Die fiktionale Biografie der Femen-Mitgründerin Oxana Schatschko (1987-2018) blickt vom Todestag der Künstlerin und Aktivistin am 23. Juli 2018 zurück auf ein sehr bewegtes Leben. Mit viel Wut im angewiderten Blick antwortet die Ukrainerin auf eine lange Liste von Ungerechtigkeiten gegen Frauen. Sie ist eine Künstlerin, die gut mit dem Malen von Ikonen verdient. Doch der Mann der Kirche zahlt weniger als vereinbart. Ihr alkoholkranker Vater fackelt das Häuschen der Familie ab. Kein Einzelfall, wie der Austausch mit anderen Studentinnen zeigt. In Kiew richtet sich ihr Protest mit traditionellem Blumenkranz auf dem Kopf gegen die Prostitution in der Ukraine. Ein historischer Moment ist erreicht, als Oxana als Erste der entstehenden Femen-Bewegung ihre Brüste zeigt, um die Aufmerksamkeit der Journalisten zu bekommen.

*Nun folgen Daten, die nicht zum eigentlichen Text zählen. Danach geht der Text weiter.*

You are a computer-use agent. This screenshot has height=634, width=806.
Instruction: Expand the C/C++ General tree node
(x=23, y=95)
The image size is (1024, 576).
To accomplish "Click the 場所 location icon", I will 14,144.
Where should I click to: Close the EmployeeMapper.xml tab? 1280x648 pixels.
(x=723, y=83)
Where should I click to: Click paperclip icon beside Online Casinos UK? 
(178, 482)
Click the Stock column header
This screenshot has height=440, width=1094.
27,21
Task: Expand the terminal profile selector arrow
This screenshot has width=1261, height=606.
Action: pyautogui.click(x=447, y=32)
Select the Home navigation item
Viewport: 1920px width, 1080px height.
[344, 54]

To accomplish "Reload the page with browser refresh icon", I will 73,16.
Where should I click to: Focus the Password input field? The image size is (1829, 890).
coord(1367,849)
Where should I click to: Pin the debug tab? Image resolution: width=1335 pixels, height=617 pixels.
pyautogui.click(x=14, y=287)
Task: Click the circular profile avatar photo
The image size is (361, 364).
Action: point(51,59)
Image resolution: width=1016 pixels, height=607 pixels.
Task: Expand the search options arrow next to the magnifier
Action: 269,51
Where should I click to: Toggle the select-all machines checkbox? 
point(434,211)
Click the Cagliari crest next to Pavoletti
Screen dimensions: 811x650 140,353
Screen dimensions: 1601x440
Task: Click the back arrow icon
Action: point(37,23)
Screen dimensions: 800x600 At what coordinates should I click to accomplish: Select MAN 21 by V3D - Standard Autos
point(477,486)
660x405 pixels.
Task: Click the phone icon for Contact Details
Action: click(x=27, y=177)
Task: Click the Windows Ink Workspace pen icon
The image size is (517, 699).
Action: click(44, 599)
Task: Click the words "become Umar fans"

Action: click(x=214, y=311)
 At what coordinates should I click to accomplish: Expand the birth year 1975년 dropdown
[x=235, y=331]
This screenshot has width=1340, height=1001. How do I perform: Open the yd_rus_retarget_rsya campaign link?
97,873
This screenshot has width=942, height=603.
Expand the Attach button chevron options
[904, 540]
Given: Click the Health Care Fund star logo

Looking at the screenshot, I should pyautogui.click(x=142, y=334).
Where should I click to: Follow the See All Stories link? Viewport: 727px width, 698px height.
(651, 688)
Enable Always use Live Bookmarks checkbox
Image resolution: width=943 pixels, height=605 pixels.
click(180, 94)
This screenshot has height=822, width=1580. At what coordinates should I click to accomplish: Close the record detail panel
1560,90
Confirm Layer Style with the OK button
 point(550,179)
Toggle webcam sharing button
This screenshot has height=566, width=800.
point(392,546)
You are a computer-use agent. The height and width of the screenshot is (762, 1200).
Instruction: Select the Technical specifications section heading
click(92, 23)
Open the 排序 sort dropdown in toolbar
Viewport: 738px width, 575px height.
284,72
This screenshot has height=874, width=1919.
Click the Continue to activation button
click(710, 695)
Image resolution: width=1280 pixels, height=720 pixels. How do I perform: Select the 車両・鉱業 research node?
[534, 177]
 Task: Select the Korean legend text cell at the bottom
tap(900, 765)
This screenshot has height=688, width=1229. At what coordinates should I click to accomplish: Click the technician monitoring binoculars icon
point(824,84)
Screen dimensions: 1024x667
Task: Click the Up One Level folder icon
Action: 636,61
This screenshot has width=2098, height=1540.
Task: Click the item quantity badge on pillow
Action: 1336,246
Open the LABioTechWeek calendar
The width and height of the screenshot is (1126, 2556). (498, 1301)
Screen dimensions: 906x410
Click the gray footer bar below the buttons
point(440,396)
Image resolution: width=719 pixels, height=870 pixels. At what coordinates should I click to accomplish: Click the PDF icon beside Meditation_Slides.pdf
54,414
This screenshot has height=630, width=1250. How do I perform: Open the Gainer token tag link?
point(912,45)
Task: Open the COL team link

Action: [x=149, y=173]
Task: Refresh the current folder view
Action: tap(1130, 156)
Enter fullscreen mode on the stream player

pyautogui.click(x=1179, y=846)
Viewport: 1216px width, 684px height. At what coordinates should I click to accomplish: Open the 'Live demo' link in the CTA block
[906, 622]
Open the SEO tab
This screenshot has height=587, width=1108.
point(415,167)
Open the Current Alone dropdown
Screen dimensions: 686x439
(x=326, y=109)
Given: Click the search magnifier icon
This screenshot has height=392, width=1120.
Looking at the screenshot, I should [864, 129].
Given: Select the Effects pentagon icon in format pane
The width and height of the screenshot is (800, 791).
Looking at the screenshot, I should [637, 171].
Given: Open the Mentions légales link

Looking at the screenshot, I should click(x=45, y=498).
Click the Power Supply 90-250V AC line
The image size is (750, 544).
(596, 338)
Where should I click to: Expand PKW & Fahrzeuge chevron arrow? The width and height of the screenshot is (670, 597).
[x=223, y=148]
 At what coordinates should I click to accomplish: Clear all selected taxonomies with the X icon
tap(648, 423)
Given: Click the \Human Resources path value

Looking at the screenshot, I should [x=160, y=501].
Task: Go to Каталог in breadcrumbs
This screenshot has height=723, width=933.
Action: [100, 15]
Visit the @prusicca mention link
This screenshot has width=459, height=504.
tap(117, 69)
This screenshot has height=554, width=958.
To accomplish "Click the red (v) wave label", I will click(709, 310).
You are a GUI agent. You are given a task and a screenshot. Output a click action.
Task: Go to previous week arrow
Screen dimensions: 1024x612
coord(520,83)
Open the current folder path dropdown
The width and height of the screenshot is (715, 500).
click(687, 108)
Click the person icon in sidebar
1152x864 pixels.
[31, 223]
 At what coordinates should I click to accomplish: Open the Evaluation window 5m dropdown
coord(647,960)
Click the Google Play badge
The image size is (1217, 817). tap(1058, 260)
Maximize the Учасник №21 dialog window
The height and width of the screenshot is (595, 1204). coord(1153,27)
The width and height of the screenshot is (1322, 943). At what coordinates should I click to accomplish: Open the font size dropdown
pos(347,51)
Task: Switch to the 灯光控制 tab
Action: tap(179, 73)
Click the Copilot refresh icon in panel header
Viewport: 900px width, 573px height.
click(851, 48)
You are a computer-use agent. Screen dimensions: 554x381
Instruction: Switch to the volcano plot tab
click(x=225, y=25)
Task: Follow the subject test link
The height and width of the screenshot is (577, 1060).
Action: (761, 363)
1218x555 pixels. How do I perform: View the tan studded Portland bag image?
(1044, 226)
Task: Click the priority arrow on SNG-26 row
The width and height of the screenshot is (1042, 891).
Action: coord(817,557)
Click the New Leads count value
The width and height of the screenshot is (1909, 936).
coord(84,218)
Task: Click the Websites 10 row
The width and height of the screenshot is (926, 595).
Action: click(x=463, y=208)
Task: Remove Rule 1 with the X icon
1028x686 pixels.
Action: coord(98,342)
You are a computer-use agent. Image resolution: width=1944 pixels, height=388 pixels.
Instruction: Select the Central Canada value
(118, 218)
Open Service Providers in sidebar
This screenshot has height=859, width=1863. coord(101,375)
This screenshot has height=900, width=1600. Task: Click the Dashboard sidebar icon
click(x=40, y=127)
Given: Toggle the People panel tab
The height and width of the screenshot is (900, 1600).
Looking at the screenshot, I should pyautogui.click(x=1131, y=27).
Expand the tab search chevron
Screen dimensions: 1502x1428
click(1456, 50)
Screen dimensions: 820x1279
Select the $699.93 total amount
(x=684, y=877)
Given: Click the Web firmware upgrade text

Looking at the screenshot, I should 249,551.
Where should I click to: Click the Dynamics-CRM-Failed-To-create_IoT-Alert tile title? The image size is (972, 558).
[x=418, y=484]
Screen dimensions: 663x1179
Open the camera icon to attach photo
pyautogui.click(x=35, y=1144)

Danach wird der Kampf gegen patriarchale Strukturen immer wieder auf den Spruch „Unsere Brüste, unsere Waffen" verkürzt. Allerdings nehmen die Frauen auch Prügel und Folter im Kampf gegen Wahlmanipulationen in Russland und Belarus in Kauf. Mit gebrochenen Armen erhält Oxana Asyl in Frankreich. Dies könnte symbolisch für die Blockade ihrer Kreativität und den Verlust an Eingriffsmöglichkeiten sein. Mit der internationalen Ausbreitung von Femen ergibt sich ein Streit um die Führung. Die sensible Kreative – „Femen in Paris ist eine Mode" – bleibt im fremden Land auf sich allein gestellt.
Trotz der ansprechenden Darstellung von Albina Korzh als Oxana, der man den kecken, rebellischen Blick, die Verletzlichkeit ebenso wie die Melancholie am Ende glaubt, kann die Biografie nicht überzeugen. Der Film ist fortwährend und umständlich bemüht, die Persönlichkeit der politischen Ikone zu definieren. Ein verfilmtes Manifest, das verpasst, eine starke eigenständige und dynamische Geschichte zu erzählen. Das interessante und eine Weile lang erfolgreiche Konzept des Widerstands mit nackten Brüsten wird pflichtgemäß durchdiskutiert. Oxanas Kunst, bei der sie Ikonen in feministische Statements verwandelt, indem sie Maria mit einer Burka oder Jesus in sexuellen Kontexten malt, ist nur am Rande zu sehen.
„Oxana - Mein Leben für Freiheit"
(Frankreich, Ukraine, Ungarn 2024) Regie: Charlène Favier, mit lbina Korzh, Maryna Koshkina, Lada Korovai, 104 Min., FSK: ab 16.